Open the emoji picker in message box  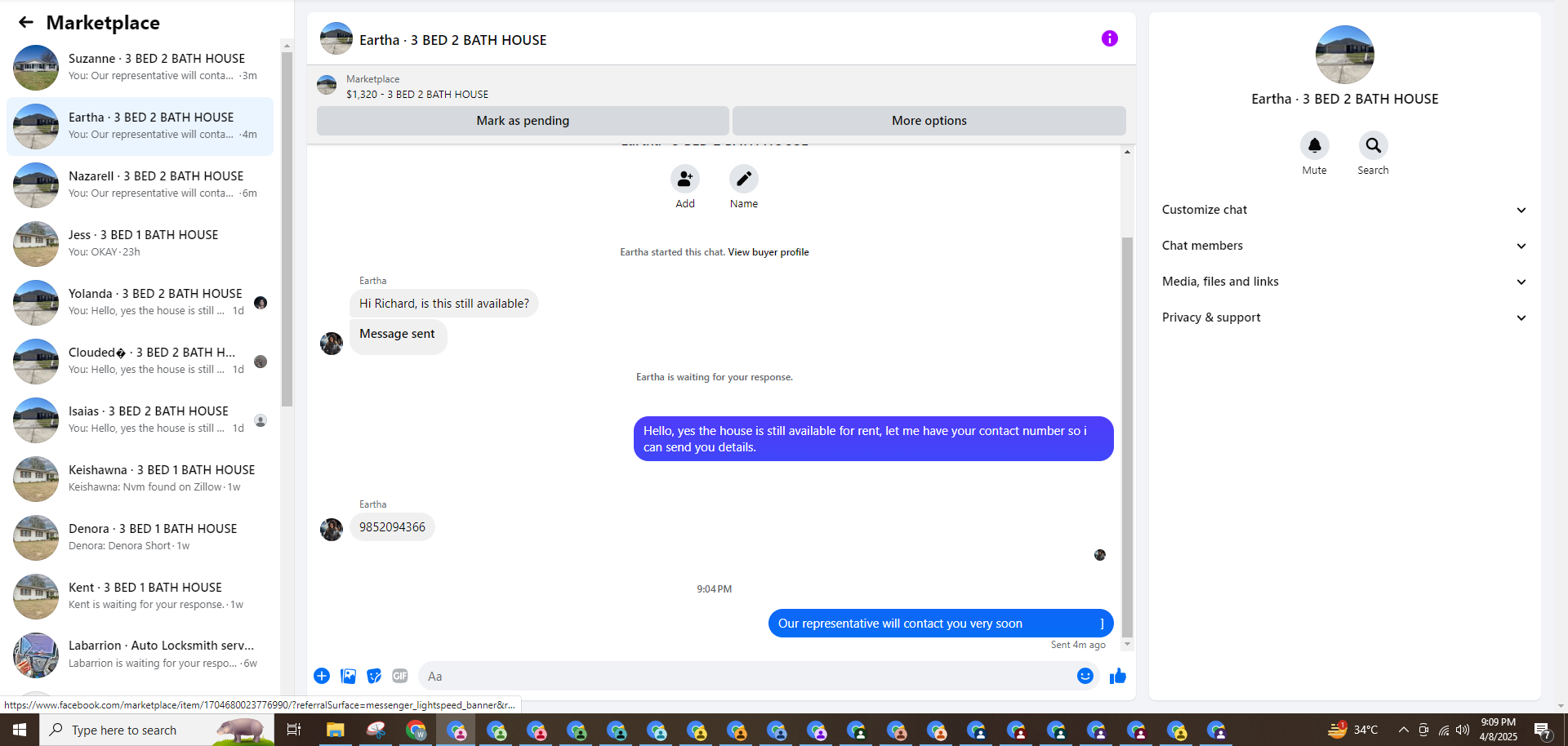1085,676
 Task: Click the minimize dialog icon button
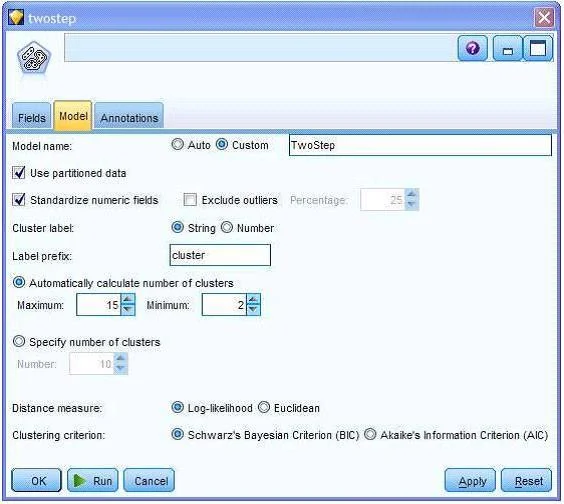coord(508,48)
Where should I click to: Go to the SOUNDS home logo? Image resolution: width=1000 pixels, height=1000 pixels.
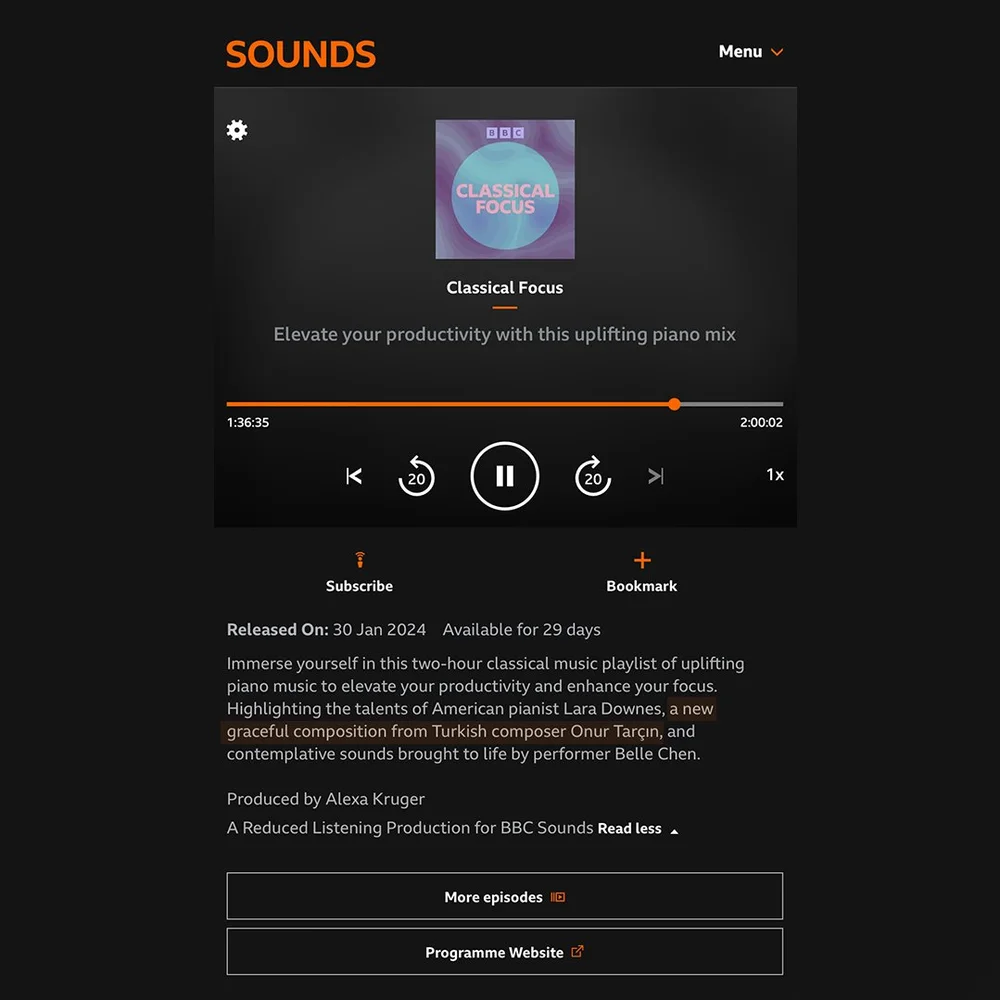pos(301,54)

--------------------------------

**What is being asked:**
Render the data from the line containing "Task: Click the minimize dialog icon button" through the end of the data, both included, as a JSON list of strings with one string per line and blank lines omitted. Leave the pictures out of the answer.

**Answer to the task:**
[
  " Task: Click the minimize dialog icon button",
  "coord(508,48)",
  "Where should I click to: Go to the SOUNDS home logo? Image resolution: width=1000 pixels, height=1000 pixels.",
  "pos(301,54)"
]